__Stored data__
□ □ □

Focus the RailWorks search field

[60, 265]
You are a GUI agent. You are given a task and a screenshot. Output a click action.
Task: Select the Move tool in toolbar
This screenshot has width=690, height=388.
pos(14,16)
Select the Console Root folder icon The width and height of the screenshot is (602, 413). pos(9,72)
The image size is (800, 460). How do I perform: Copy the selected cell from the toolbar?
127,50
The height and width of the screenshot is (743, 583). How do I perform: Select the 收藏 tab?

□ □ □

Print each line of the data exactly as it was written.

Focus the RailWorks search field

[60, 265]
You are a GUI agent. You are given a task and a screenshot. Output a click action.
Task: Select the Move tool in toolbar
This screenshot has width=690, height=388.
pos(14,16)
Select the Console Root folder icon The width and height of the screenshot is (602, 413). pos(9,72)
The image size is (800, 460). How do I perform: Copy the selected cell from the toolbar?
127,50
The height and width of the screenshot is (743, 583). How do I perform: Select the 收藏 tab?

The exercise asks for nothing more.